A court in Frankfurt has pressed charges against the law student for murder and kidnapping on ransom. If convicted, the arrested man faces a term of life imprisonment.

Kidnapping drama ends tragically

The death of Jakob von Metzler brings a four-day kidnapping ordeal to a tragic end.

The 11-year-old son of a prominent banker’s family in Frankfurt was last seen by a schoolmate on Friday morning as he made his way home from the bus stop after school.

Jakob however never made it home. An hour later the Metzler family received a ransom note from the kidnapper demanding a million euro and the promise that Jakob would be freed unhurt after the ransom was paid.

But after the 11-year-old didn’t turn up even after the payment of the ransom on Sunday, the police went public with a feverish search for Jakob on Monday involving some 1000 officials combing the wooded surroundings of Schlüchtern for traces.

Three further suspected persons aged between 16 and 23 arrested by the police on Monday were freed on lack of evidence. But one of them tipped off the police that Jakob was probably being held in a hut near the lake in Schlüchtern.

Jakob knew his abductor

While investigators are tight-lipped about information related to the suspected perpetrator and his motives, police are suspecting that Jakob probably willingly got into Magnus G’s car on the morning of the kidnapping because he knew him.

The law student, who lived opposite the bus stop where Jakob was last seen, was known to the Metzler family and is reported to have made friendly overtures to Jakob’s 17-year-old brother and 16-year-old sister in the past. It still remains unclear whether Magnus G was an extra tutor of the children.

Though the law student has still not explicitly admitted the crime to the police, investigators have found a large sum of money in his apartment. Magnus G is also known to the police on account of another crime.

Horrendous crime

The Head of Frankfurt’s Police, Harald Weiss-Bollandt, who personally informed the anguished Metzler family of their son’s death, spoke of a " crime despicable of humanity". The police, he said had tried "everything humanly possible" to save the life of the boy. "Unfortunately, we didn’t seem to succeed," he said.

State Premier of Hessen, Roland Koch of the Christian Democratic Union said he was deeply shocked and paid his condolences to the Metzler family. "It’s incomprehensible, that people can do something so horrible to a child," he said.

Residents of the Frankfurt district of Sachsenhausen reacted with shock and anger at the crime.

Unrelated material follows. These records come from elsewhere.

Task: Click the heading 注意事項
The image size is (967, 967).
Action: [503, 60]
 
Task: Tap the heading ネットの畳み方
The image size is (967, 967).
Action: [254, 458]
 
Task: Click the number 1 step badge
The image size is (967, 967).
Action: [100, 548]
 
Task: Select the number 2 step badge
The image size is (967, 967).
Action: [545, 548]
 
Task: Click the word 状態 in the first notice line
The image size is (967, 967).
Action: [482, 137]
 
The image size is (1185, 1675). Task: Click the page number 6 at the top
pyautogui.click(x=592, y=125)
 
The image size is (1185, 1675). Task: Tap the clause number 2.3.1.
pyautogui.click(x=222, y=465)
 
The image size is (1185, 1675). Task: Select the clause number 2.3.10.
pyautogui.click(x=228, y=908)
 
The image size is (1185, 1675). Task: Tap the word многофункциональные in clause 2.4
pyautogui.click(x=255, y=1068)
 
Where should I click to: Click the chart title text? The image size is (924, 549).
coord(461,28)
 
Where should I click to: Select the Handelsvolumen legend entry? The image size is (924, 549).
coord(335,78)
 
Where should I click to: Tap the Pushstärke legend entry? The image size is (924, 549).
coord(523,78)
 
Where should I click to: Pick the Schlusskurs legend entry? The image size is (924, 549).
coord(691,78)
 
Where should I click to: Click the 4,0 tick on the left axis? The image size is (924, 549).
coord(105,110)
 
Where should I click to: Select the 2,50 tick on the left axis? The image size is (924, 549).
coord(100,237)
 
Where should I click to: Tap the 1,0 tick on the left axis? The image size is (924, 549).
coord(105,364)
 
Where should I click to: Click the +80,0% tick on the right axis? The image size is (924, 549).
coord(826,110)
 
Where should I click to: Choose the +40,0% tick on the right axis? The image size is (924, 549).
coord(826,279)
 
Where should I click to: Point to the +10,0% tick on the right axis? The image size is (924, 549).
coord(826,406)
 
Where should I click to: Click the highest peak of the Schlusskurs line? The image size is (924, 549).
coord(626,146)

Several laid down flowers and wreaths in front of the Metzler family’s villa as they tried to come to terms with the gruesome crime.

Germany has history of prominent kidnappings

The Metzler bank, founded in 1674, is one of Germany’s oldest private financial institutions. It has passed through 11 generations of the family, and has offices in Munich, Stuttgart, New York, Los Angeles, Seattle, Tokyo and Dublin.

Jakob von Metzler’s kidnapping and subsequent murder is the just the latest in a series of high-profile kidnappings in Germany in the past years.

In October 1996, Hamburg tobacco heir, Jan Philipp Reetsma was abducted and held captive for one month before his captors freed him in return for 30 million Deutschmarks ($ 13 m). The main suspect was extradited from Argentina for trial in Germany in 2000 and sentenced to 14 years and six months in prison.

In the same year Jakub Fiszman, a Frankfurt millionare businessman was kidnapped and murdered despite the payment of ransom of 4 million Deutschmarks. A suspect was later arrested.

Mr Fiszman’s six-year-old nephew, Peter Fiszman, was kidnapped in 1991 in Cologne along with a schoolmate, but both were released two days later after a ransom was paid.